This P034/P035 DMD probemix contains probes for each of the exons of the DMD gene on Xp21.2 chromosome. In addition, one probe is present for the alternative exon 1 DP427c. These 80 probes have been divided in two probe mixes: P034 and P035. Performing two MLPA reactions is thus sufficient to investigate the copy number of all exons.
Since MLPA offers a more extensive screening than many other methods used in DMD analysis, you may find deletions/duplications that were previously overlooked.
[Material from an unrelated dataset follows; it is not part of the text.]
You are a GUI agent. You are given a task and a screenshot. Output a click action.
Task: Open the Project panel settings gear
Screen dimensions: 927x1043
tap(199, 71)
For instance, we have been notified by one customer that among 33 samples that were initially found to be normal using the widely used deletion multiplex test, 6 samples were actually found to be positive with MLPA (18.1%); 4 of these were duplications and the other 2 had deletions which are not covered by the multiplex PCR test. Schwartz, M et al (2007; Hum. Mutat. 28, 205) have reported a completely healthy male with a deletion of exon 16 and part of introns 15 and 16. Their findings suggest that even large gene re-arrangements of the dystrophin gene may not always be disease-causing. Please be caution with the diagnosis of dystrophinopathy in sporadic cases of single exon in-frame deletions.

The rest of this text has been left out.